Задания:
A. Ответьте по тексту о школьных влюбленностях на три вопроса:
(i) Как звали и какую фамилию носила первая названная по имени девочка?
(ii) Какие оценки она получала по всем предметам?
(iii) В каком классе рассказчик впервые пригласил Таню Осипову на танец?
B. Продолжите текст о школьных влюбленностях после его последнего предложения.
━━ Исходный текст ━━
Потом постепенно стали совмещаться внешность и хорошая успеваемость. Я всех, в кого влюблялся, помню по именам, и фамилии тоже не забыл. Их не было очень много. Одна или две. Одну звали Зоя Одношивкина. Худая как спичка. Очень звонко смеялась и, кажется, в меня влюблена совсем не была. Твердая хорошистка по всем предметам.

Потом была Таня Осипова. Это уже в старших классах. Это я ее в восьмом классе впервые в жизни, страшно стесняясь, пригласил на танец. Она мне не отказала и даже немного сама меня вела, хотя я неплохо умел танцевать.
━━━
━━ Набор данных ━━
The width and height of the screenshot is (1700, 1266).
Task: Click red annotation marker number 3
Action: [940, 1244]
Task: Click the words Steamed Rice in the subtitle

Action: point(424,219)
━━━
━━ Набор данных ━━
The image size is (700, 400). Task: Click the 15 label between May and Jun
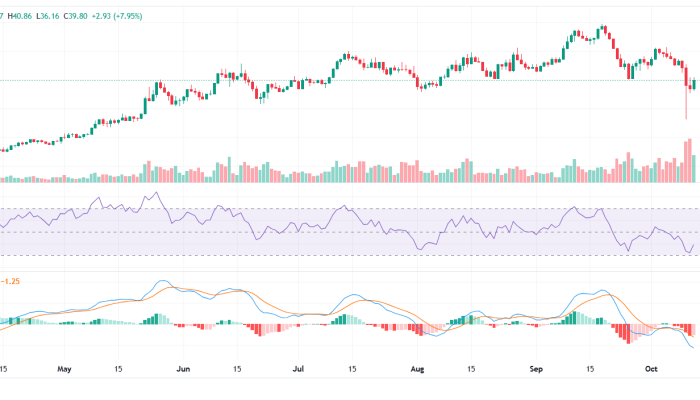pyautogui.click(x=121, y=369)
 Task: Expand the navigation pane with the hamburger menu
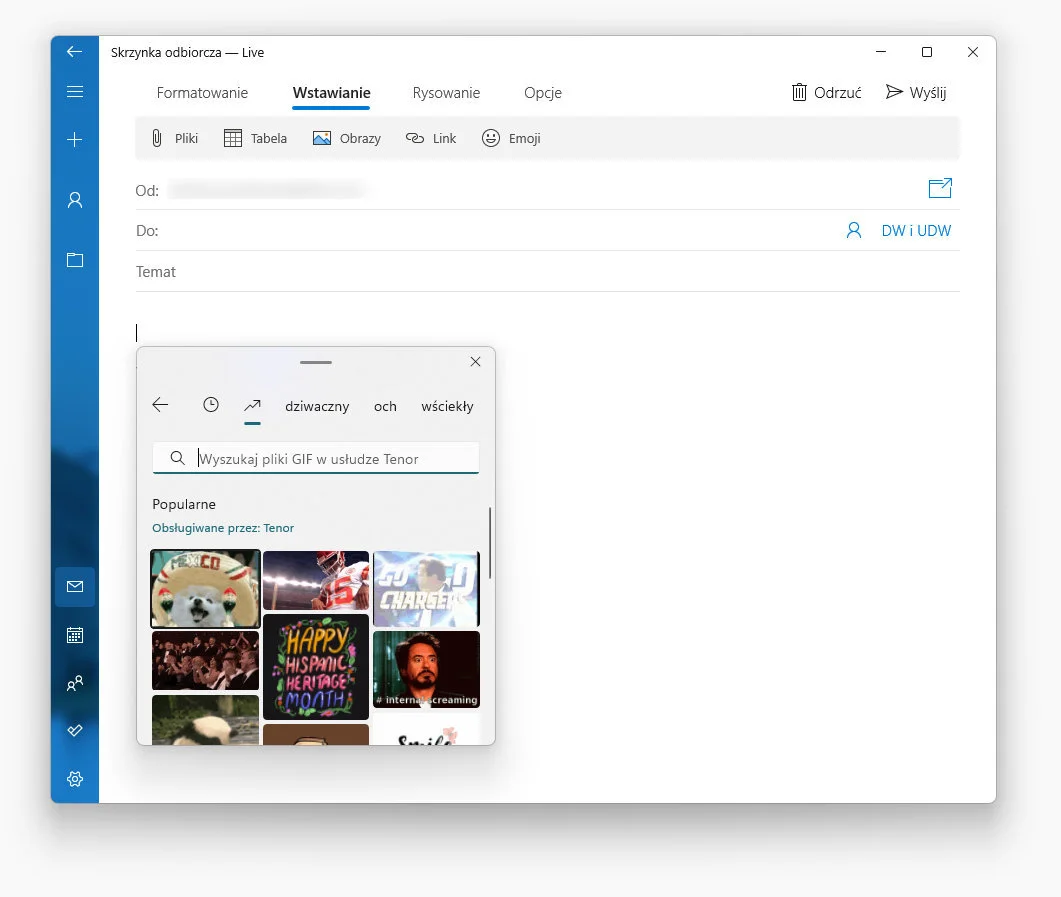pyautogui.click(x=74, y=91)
━━━
Ответы:
A.
(i) Зоя Одношивкина.
(ii) Она была твердой хорошисткой по всем предметам.
(iii) В восьмом классе.

B.
Тогда не говорили «у него с ней роман», или «он за ней решил приударить», или, как сейчас, «залайкались». Тогда говорили «он с ней ходит». Это означало, что у них что-то вроде любви. Они нравятся друг другу… Почему-то фильм вспоминается «А если это любовь?». Очень старое кино. Кажется, года 1962-го или 1961-го. Двое десятиклассников начинают понимать, что между ними нечто большее, чем дружба. Вмешиваются взрослые. Грубо, тупо и без какого-либо понимания хрупкости, ранимости души подростка. Но там чуть было все трагедией не закончилось. У меня такого, слава богу, не было. Все-таки мы были старшеклассниками начала семидесятых, а фильм относится к началу шестидесятых. Но и у нас далеко не все было гладко, не все радужно. В любые времена есть свои Ромео и Джульетты. Финал вечной шекспировской трагедии известен с 1599 года. Полное название ее: «Превосходнейшая и печальнейшая трагедия о Ромео и Джульетте». Пример, быть может, опять чрезмерно классический, но ведь у этого произведения множество современных вариантов. Тот же фильм «Генералы песчаных карьеров» – версия «Ромео и Джульетты», или «Вестсайдская история», которая у нас в СССР почему-то не шла. Постановки на сценах всех самых знаменитых и не самых знаменитых театров мира; оперы, мюзиклы и так далее.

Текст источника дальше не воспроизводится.